Rent-a-Cop to Latino Actor: Excuse me, sorry to interrupt. If I could see some identification. You don’t belong here.
Rent-a-Cop: I just wanna kinda make sure you’re legal.
Latino Actor: Legal?
Rent-a-Cop: Yeah, just legal. That’s all.
Latino Actor: Legal?
Rent-a-Cop: Just show me your ID.
Latino Actor: I’m not going to show you my ID.
At this point the restaurant erupts and chases the rent-a-cop out the door.
The whole scenario is as offensive as it is absurd. Yet Quinones says that this is exactly what might happen under Arizona’s new immigration law, SB 1070. Apparently, Quinones didn’t read the new law before spouting off on it. But that’s OK, because neither did Eric Holder or Janet Napolitano.
First of all, rent-a-cops don’t have the authority to check anyone’s immigration status.

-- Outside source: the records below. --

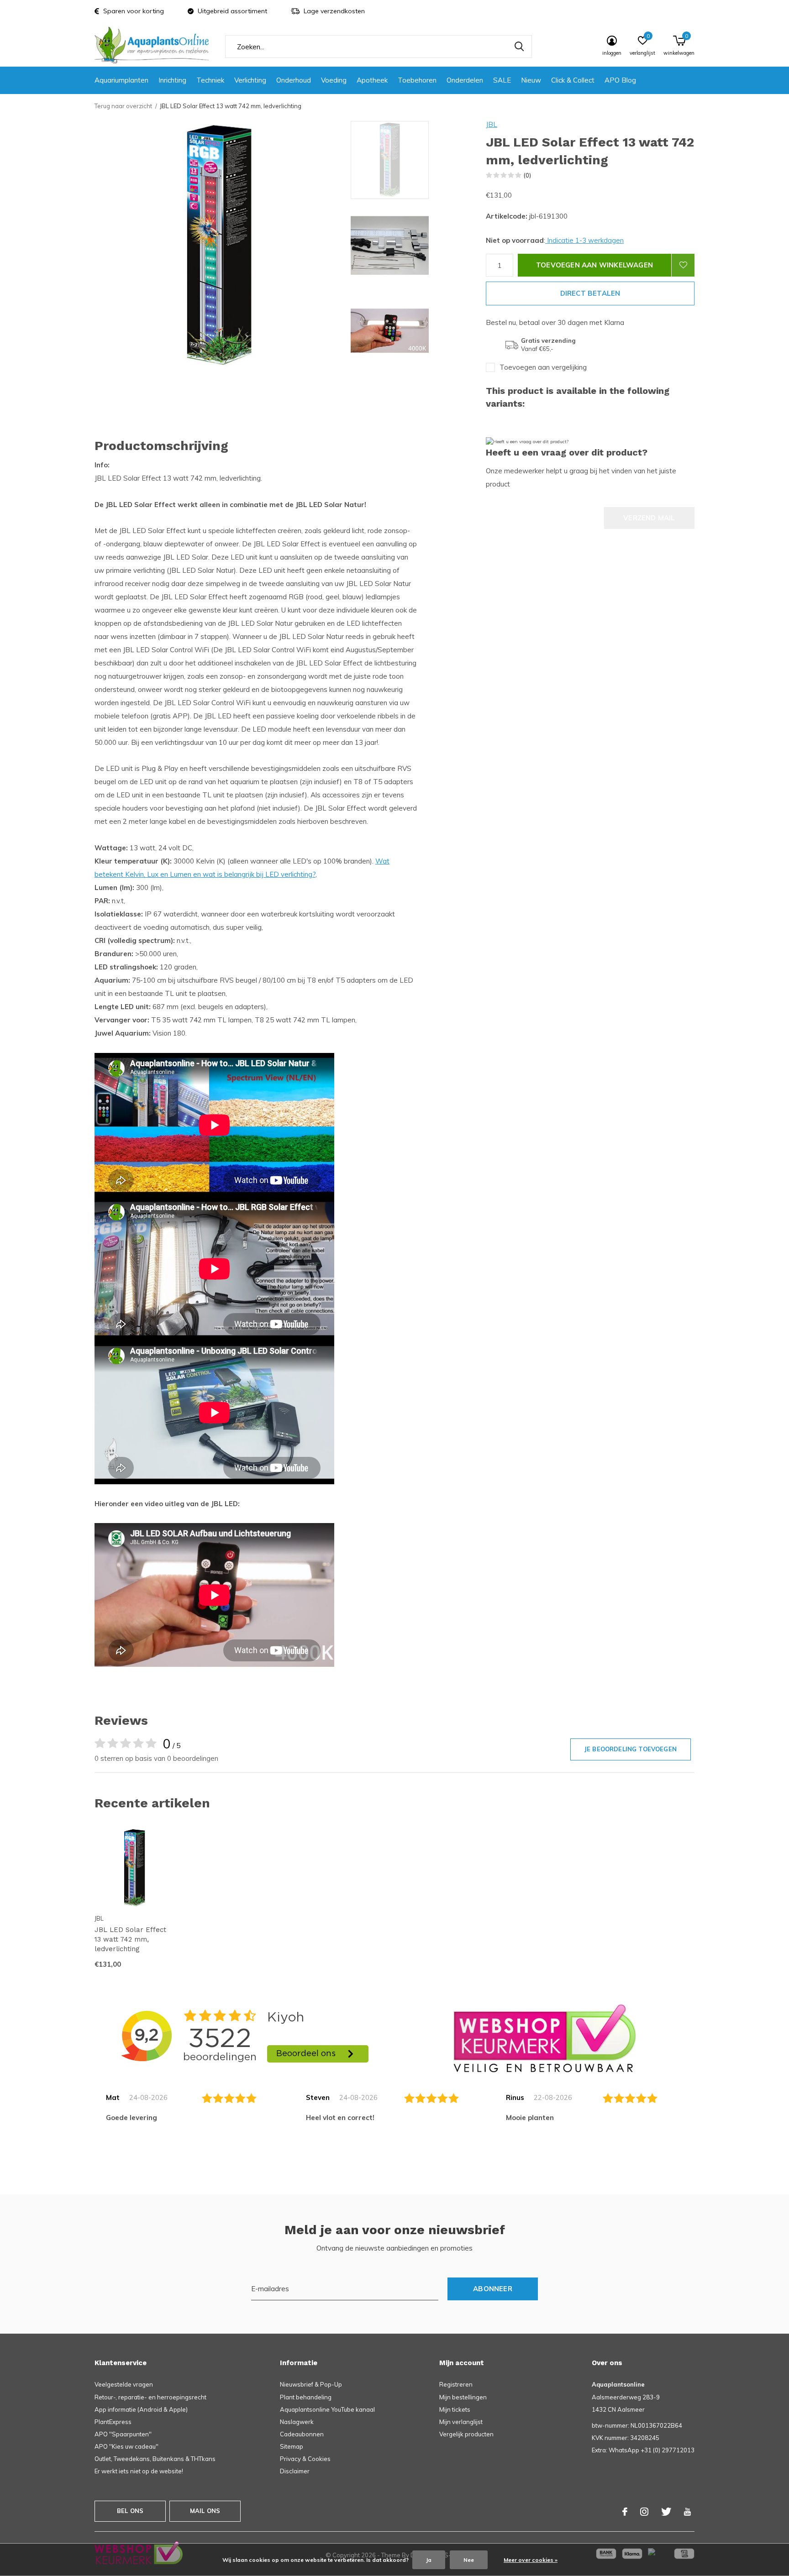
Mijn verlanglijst (461, 2421)
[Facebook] (624, 2512)
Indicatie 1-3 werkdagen (584, 240)
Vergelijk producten (466, 2434)
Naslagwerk (297, 2421)
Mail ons (205, 2510)
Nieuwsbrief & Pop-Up (311, 2384)
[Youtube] (687, 2512)
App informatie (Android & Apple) (141, 2409)
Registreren (456, 2384)
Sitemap (291, 2446)
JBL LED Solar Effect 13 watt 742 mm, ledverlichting (130, 1939)
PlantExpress (113, 2421)
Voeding (334, 80)
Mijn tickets (454, 2409)
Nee (468, 2559)
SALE (502, 80)
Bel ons (130, 2510)
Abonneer (492, 2288)
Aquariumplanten (121, 80)
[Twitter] (666, 2512)
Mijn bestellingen (463, 2397)
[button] (416, 160)
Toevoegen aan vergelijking (543, 367)
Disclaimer (295, 2471)
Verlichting (250, 80)
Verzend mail (649, 517)
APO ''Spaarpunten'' (123, 2434)
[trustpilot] (544, 2038)
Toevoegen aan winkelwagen (594, 265)
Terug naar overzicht (123, 106)
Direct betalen (590, 293)
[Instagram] (644, 2512)
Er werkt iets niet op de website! (139, 2471)
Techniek (210, 80)
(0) (527, 175)
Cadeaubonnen (302, 2434)
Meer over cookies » (531, 2559)
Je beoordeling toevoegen (630, 1749)
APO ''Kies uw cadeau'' (126, 2446)
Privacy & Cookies (305, 2458)
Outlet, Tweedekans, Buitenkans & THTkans (155, 2458)
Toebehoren (417, 80)
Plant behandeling (305, 2397)
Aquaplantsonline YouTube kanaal (327, 2409)
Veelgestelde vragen (124, 2384)
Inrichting (172, 80)
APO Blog (620, 80)
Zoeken (519, 46)
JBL (491, 124)
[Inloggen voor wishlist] (683, 265)
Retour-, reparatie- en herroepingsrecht (150, 2397)
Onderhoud (293, 80)
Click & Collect (572, 80)
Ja (428, 2559)
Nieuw (531, 80)
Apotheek (372, 80)
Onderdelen (465, 80)
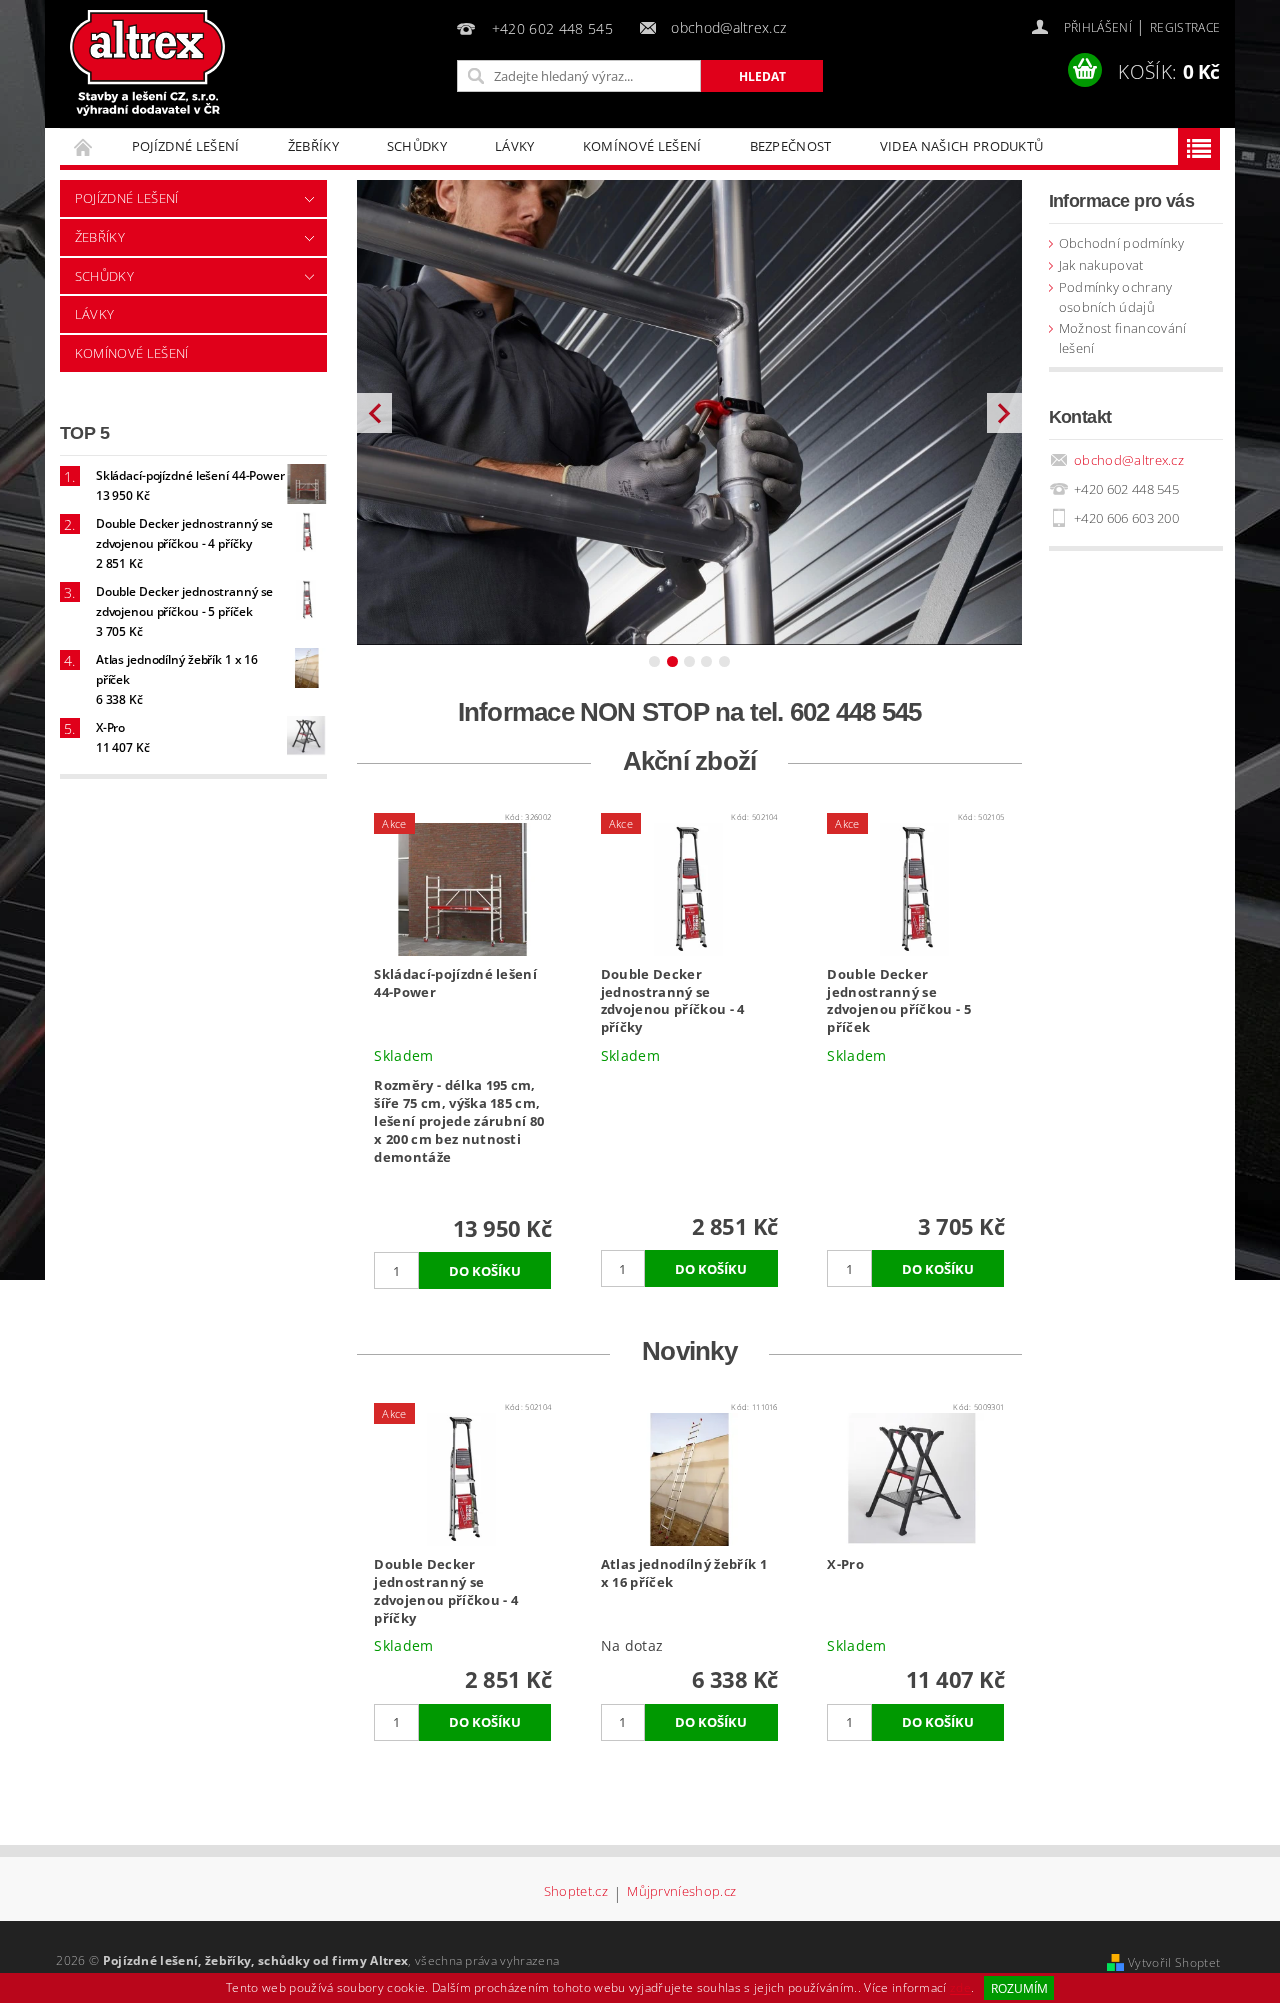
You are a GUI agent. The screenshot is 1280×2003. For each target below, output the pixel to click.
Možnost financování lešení (1123, 338)
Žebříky (313, 146)
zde (960, 1988)
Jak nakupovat (1101, 265)
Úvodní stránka (84, 146)
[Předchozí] (374, 412)
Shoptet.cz (576, 1892)
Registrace (1185, 27)
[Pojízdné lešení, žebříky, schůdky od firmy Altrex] (148, 63)
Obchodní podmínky (1121, 243)
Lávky (515, 146)
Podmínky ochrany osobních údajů (1116, 297)
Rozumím (1019, 1988)
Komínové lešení (642, 146)
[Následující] (1004, 412)
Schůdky (417, 146)
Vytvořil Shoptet (1174, 1962)
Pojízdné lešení (186, 146)
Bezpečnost (791, 146)
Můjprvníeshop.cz (681, 1892)
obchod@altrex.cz (1129, 460)
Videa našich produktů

It’s a tool strictly for actual law enforcement to use only during a lawful stop, detention or arrest. In other words, police officers can’t just wander around, harass folks and hope to nab an illegal immigrant.
Second, the law specifically prohibits racial profiling. Race, color and national origin are factors that cannot be used in gauging an individual’s legal status.
And third, US District Judge Susan Bolton issued an injunction last July and blocked the most controversial parts of the law from even going into effect.
I wonder how viewers at home would react if it were filmed along the border fence and a Border Patrol agent asked to see some guy’s ID. That’s based on reasonable suspicion, is it not? What’s the big difference between that and reasonable suspicion exercised during a traffic stop along a known human smuggling route?
It’s somewhat irrational how much attitudes shift the further the distance from the border.